The application of haptic devices in surgical operations like stitching, palpation, dental procedures, endoscopy, laparoscopy, and orthopedics was explained in [37]. An external suture environment was developed, called SutureHap, that is a simulator to replicate the sensations in the medical rooms and offices. Omnihaptic device was used for suture training [21]. They also discussed a popular medical simulation system for dental training system as well as the development of an oral implantation simulator that is able to store data collected from trainees and may be used for rehearsal and medical education [21].
Haptic technology has a growing importance in surgical operations especially MIS that is commonly used in conjunction with a robotic manipulator in a bilateral teleoperation fashion [40,41]. A teleoperation system was proposed for use in MIS: a modified 6 degrees-of-freedom (DoFs) Denso VP-6242G with a serial mechanism and a PHANToM Premium 1.0 kinesthetic device (see Figure 1). In this system, the serial manipulator was employed at the slave site and the haptic device was at the master site [42]. The authors also suggested that grippers can also be added for grasping surgical items. An adjustable, immersive, and configurable platform for optometry training simulation was proposed, involving head-mounted displays, AR interfaces, and a multi-point haptic device [43]. In this platform, preoperative planning and virtual training system were developed based on force feedback.
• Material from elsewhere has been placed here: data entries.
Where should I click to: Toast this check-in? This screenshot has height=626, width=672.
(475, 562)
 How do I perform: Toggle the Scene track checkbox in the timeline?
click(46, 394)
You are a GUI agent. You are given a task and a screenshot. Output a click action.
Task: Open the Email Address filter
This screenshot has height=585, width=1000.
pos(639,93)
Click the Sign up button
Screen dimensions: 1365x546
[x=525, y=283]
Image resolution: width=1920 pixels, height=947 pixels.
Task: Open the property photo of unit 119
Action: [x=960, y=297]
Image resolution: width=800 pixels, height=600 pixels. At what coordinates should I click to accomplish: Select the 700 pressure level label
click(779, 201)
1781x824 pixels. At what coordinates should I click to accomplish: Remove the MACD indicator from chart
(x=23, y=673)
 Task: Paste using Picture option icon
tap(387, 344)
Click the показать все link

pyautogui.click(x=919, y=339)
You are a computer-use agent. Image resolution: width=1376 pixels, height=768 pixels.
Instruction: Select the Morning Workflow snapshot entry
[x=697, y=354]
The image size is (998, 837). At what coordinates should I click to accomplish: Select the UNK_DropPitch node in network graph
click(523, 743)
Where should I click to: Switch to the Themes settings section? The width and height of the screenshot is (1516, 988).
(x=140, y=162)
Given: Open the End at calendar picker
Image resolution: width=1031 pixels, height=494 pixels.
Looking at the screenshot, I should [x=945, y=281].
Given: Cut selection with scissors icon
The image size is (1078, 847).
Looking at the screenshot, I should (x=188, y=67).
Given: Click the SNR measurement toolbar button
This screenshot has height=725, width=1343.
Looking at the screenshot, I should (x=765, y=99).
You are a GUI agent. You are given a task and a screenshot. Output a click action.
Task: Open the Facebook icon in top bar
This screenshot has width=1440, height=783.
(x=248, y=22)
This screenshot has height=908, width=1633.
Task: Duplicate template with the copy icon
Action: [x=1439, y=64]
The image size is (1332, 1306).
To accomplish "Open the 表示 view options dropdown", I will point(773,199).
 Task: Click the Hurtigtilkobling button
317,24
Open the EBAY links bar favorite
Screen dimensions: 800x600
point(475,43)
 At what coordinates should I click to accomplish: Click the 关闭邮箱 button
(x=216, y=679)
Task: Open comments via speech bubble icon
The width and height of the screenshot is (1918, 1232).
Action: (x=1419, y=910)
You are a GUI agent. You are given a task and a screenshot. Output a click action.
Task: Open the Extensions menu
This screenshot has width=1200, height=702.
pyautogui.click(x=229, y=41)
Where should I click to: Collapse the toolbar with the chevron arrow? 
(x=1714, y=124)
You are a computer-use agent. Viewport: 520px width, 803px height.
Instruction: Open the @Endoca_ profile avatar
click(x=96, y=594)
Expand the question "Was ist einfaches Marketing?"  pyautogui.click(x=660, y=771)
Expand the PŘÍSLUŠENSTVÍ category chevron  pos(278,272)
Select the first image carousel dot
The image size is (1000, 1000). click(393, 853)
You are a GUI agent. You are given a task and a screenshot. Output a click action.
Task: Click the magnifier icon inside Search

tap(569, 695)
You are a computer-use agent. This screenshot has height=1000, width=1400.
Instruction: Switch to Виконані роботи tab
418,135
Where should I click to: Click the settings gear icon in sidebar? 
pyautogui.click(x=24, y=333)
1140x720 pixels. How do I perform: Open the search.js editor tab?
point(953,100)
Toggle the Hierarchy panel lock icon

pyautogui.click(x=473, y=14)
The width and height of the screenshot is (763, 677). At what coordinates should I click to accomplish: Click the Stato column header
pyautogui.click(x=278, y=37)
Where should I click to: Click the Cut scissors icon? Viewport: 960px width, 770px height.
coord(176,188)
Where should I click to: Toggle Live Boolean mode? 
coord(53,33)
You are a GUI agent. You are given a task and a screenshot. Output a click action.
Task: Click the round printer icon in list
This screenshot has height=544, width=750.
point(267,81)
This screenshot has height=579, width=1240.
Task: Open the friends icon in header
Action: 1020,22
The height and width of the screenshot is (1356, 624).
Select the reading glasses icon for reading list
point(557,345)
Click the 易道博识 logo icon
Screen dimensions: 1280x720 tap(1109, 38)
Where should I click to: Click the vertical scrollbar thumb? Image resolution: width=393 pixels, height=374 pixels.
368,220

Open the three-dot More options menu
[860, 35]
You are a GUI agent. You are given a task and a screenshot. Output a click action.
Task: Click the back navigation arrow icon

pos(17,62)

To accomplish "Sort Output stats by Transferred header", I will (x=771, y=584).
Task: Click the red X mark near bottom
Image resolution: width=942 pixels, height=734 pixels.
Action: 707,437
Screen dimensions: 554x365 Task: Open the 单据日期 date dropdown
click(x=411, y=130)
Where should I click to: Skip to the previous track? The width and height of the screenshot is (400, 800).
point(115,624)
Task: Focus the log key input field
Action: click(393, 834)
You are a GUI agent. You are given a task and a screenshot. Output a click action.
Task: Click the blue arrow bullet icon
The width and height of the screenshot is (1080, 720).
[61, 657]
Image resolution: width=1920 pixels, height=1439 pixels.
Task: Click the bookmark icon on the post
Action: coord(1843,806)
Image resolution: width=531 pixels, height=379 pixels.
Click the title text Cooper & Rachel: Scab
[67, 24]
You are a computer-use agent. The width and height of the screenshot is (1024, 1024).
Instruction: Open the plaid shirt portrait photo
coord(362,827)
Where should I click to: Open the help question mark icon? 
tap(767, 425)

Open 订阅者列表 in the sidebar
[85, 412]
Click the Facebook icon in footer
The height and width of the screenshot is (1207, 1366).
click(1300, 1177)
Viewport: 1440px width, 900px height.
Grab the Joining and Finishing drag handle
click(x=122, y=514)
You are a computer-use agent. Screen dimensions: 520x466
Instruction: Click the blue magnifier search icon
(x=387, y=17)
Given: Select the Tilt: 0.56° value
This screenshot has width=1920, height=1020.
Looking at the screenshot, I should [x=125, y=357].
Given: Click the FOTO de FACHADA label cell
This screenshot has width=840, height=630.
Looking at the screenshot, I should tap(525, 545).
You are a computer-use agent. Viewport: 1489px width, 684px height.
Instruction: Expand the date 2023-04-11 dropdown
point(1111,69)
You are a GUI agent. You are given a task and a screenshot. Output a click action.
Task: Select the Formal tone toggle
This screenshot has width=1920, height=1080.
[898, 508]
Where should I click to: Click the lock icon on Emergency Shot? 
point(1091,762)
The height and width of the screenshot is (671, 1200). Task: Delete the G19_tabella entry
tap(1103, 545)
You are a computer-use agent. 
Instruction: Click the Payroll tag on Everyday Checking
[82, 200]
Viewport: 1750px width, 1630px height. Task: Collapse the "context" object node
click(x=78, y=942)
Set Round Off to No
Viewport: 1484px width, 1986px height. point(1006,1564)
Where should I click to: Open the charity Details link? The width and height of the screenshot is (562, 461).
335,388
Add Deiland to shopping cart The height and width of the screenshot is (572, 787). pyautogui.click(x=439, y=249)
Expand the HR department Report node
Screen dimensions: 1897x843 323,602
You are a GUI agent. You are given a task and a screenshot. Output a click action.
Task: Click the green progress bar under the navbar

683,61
The platform involves an Omega 6 haptic device, an immersive workbench, and a CHAI3D software toolkit. Using this system, the preoperative planning data are transferred, and surgical simulation are carried out by a surgeon to perform osteotomy procedure, learn, and improve their surgical skills [44]. The construction of Pneumatic Artificial Muscles (PAMs) was proposed [45] that have flexible, inflatable membranes and they exhibit orthotropic material behavior. PAMs can be formed conveniently and are light; therefore, in another application, they are of interest for rehabilitation purposes because of their functioning as locomotion devices [45]. The importance of haptic detection between the surgical instrument and human organ and tissue in virtual surgery was presented in their paper [46]. Navigation in surgery was possible with the help of tactile and force feedback between the surgical instrument and the human organ [46]. An application of Omega 7 haptic devices in neuroArm surgical system is depicted in Figure 4. The platform uses two haptic devices to transfer the sense of touch to both hands of a surgeon.
A haptic intracorporeal palpation was proposed that Uses a cable-driven robotic system that includes a remote sensing strategy [47]. The platform employs teleoperated cable-driven parallel manipulator that is a new, simple, and cost-effective approach for restoring haptic sensation during the performance of intracorporeal palpation. The conducted tests showed evidence of reasonable accuracy in estimating the amount of force. In another work, the authors integrated a 7-DoF master device into the da Vinci Research Kit and conducted tissue grasping, palpation, and incision tasks using robot-assisted surgery by experienced surgeons, surgical residents, and non-surgeons [48]. Statistical analysis showed that haptic feedback improves key surgical outcomes for tasks requiring a pronounced cognitive burden for the surgeon; however, possible longer task completion times were observed.

3.2. Wearable Haptic Devices

Over the years, many industries have started to design and develop haptic devices with portability and wearability in mind. These wearable haptic devices enable better communication, cooperation, and integration between humans and interfaces [15] (Pacchierotti et al., 2017). In this section, a number of wearable haptic devices are presented. Note that a majority of the listed devices are still in the research phase and still need further improvement to be commercialized and be adopted by clinicians in healthcare.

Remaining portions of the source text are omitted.